When to use this calculator
- You're buying a property with less than a 20% deposit and want to estimate the LMI premium you'll pay
- You want to compare the cost of buying now with a small deposit plus LMI versus waiting to save a full 20% deposit
- You want to see how much additional deposit you'd need to drop into a lower LVR bracket and significantly reduce (or eliminate) LMI
- You're checking whether you qualify for the Home Guarantee Scheme or a professional LMI waiver
- You're deciding whether to capitalise LMI into the loan (increasing the balance) or pay it upfront from savings
Key concepts
- Loan-to-Value Ratio (LVR)
- The loan amount divided by the property value, expressed as a percentage.
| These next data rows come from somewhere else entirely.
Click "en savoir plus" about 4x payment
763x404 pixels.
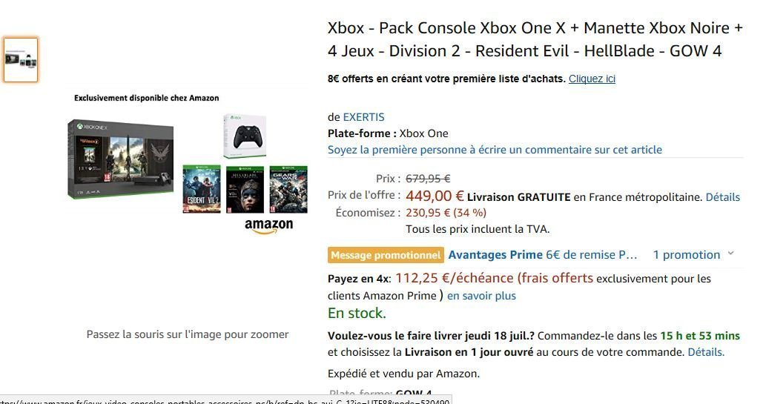(481, 296)
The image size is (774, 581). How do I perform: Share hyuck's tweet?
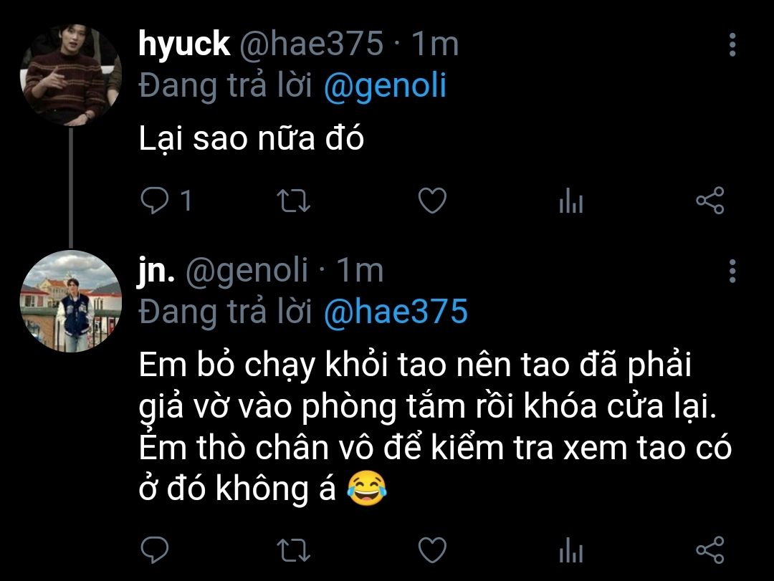coord(710,201)
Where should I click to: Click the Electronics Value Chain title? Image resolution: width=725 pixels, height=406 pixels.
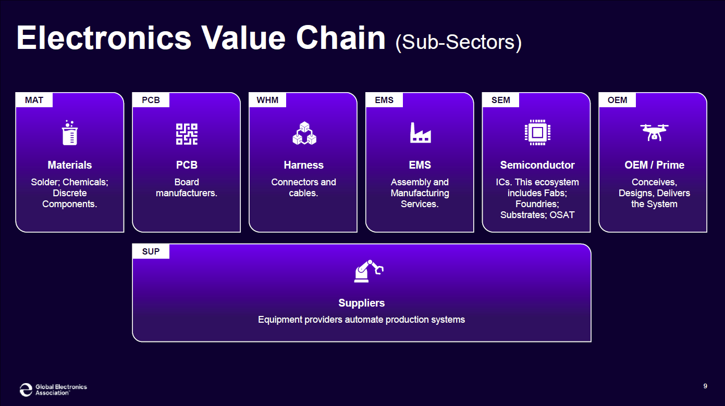(201, 38)
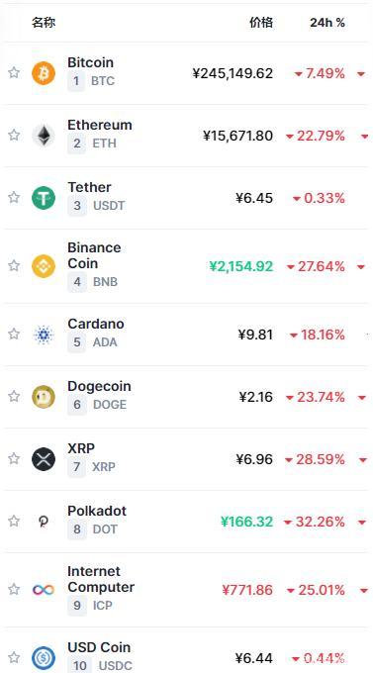
Task: Click the Internet Computer infinity logo
Action: click(44, 590)
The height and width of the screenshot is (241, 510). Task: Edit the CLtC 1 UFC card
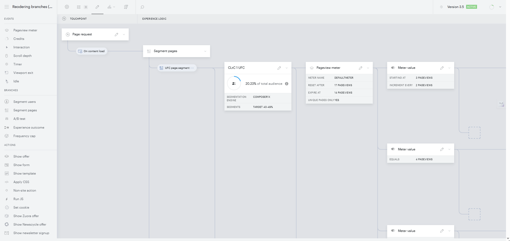pos(279,68)
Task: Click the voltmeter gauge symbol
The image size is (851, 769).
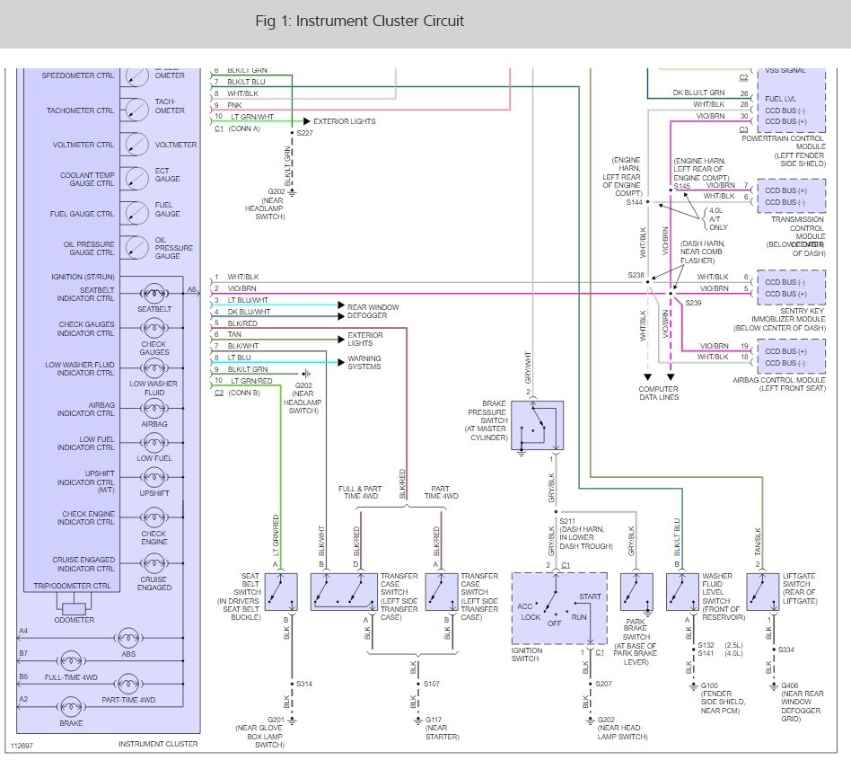Action: point(136,144)
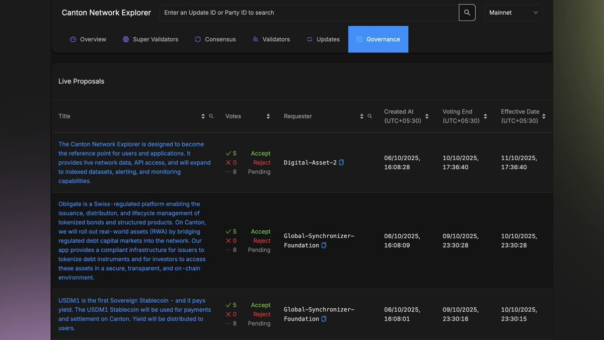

A $480,000 loan on a $600,000 property is 80% LVR. LMI is triggered when LVR exceeds 80%. The premium rate increases at each LVR bracket — 80.01–85%, 85.01–90%, 90.01–95%, and 95.01%+.
- Capitalising LMI
- Most borrowers add the LMI premium to their loan balance rather than paying it upfront. This means you pay interest on the LMI amount for the life of the loan. A $12,000 LMI premium capitalised at 6.2% over 30 years costs an additional $14,500 in interest — so the true cost is roughly $26,500, not $12,000.
- Home Guarantee Scheme (HGS)
- A Federal Government program that guarantees the portion of a home loan above 80% LVR, removing the need for LMI. The First Home Guarantee allows 5% deposits, the Regional First Home Buyer Guarantee also allows 5%, and the Family Home Guarantee allows 2% deposits for single parents. Places are capped each financial year and eligibility criteria apply.
- LVR breakpoints
- LMI premiums jump at specific LVR thresholds. Moving from 89% to 91% LVR can roughly double the premium. Being just above a breakpoint (e.g. 80.5% LVR) means paying thousands in LMI that could be avoided by finding a few thousand dollars more in deposit. This calculator shows you exactly how much extra deposit eliminates or reduces LMI.
Worked example — LMI on a $750,000 property with 10% deposit
David is buying a $750,000 apartment in Sydney with a $75,000 deposit (10%), giving him a loan of $675,000 at 90% LVR. He's an owner-occupier taking a P&I variable loan.
| Detail | Value |
|---|---|
| Property value | $750,000 |
| Deposit | $75,000 (10%) |
| Loan amount | $675,000 |
| LVR | 90.0% |
| Estimated LMI premium | $14,580 |
| Loan after capitalising LMI | $689,580 |
How extra deposit changes the picture:
| Deposit | LVR | LMI premium | Saving vs 10% deposit |
|---|---|---|---|
| $75,000 (10%) | 90.0% | $14,580 | — |
| $90,000 (12%) | 88.0% | $9,990 | $4,590 |
| $112,500 (15%) | 85.0% | $5,400 | $9,180 |
| $150,000 (20%) | 80.0% | $0 | $14,580 |
By increasing his deposit from $75,000 to $112,500 — an extra $37,500 — David saves $9,180 in LMI. The marginal savings are strongest near the LVR breakpoints. If David capitalises the $14,580 LMI and pays interest on it for 30 years at 6.2%, the true cost of LMI is closer to $32,000 — making the case for saving a larger deposit or exploring the Home Guarantee Scheme.